Lot Clark

Lot Clark ( * May 23, 1788 in Hillsdale, New York, † December 18, 1862 in Buffalo, New York) was an American lawyer and politician. Between 1823 and 1825 he represented the State of New York in the U.S. House of Representatives.

Career

Lot Clark was born about five years after the end of the Revolutionary War in Columbia County. 1796 the family moved to Otsego County. Clark pursued an academic career. He studied law. After receiving his license to practice law on June 11, 1816, he began practicing in Norwich. He was 1822 and 1823 district attorney ( district attorney ) in Chenango County.

As a result of fragmentation of the Democratic-Republican Party before and during the presidency of John Quincy Adams (1825-1829), he joined the Crawford Group. In the congressional elections of 1822 Clark was in the 21st electoral district of New York in the U.S. House of Representatives in Washington DC chosen, where he succeeded Elijah Spencer and Albert H. Tracy took on March 4, 1823 which together previously represented the 21th District in the U.S. House of Representatives. He retired after the March 3, 1825 out of the Congress.

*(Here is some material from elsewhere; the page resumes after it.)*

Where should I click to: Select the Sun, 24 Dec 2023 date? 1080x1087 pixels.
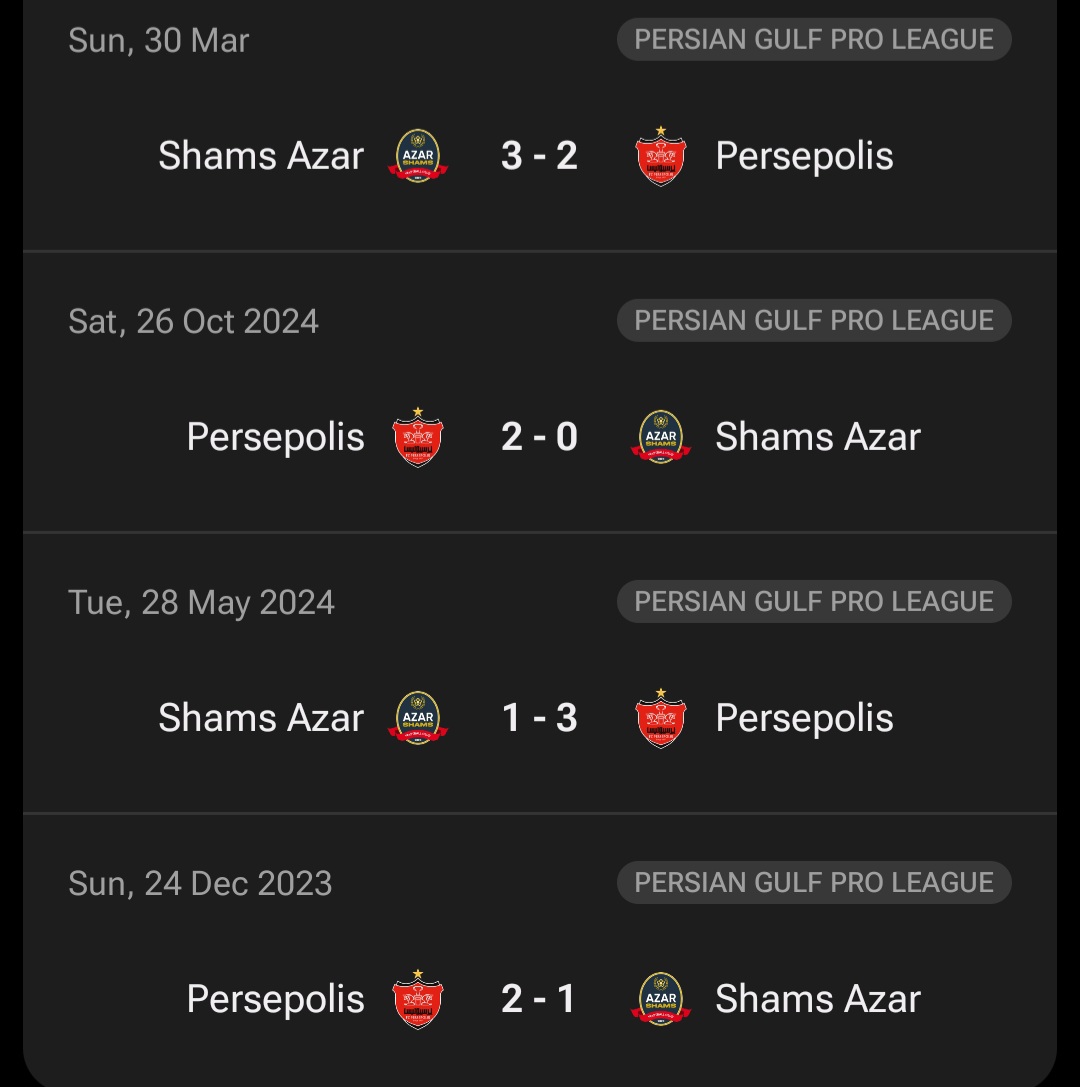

On 29 April 1825 he was appointed postmaster of Norwich - a post he held until April 12, 1828. Thereafter, he served in 1828 and in 1829 as District Attorney in Chenango County. In 1829 he moved to Lockport, where he continued his activities as a lawyer. In the same year he became president of the Lockport Bank. He was a member and agent of the so-called Albany Company - owners of all unsold land in the Niagara and Orleans County and the northern parts of Genesee and Erie County. In 1835 he moved to Bufallo. He sat in 1846 in the New York State Assembly. Later, he was project manager for the construction of the first rope bridge across the Niagara Gorge. Clark was president of the Supension Bridge Company - a post he held until his death. He died during the Civil War in Buffalo and was then buried in the Green-Wood Cemetery in the then still independent city of Brooklyn.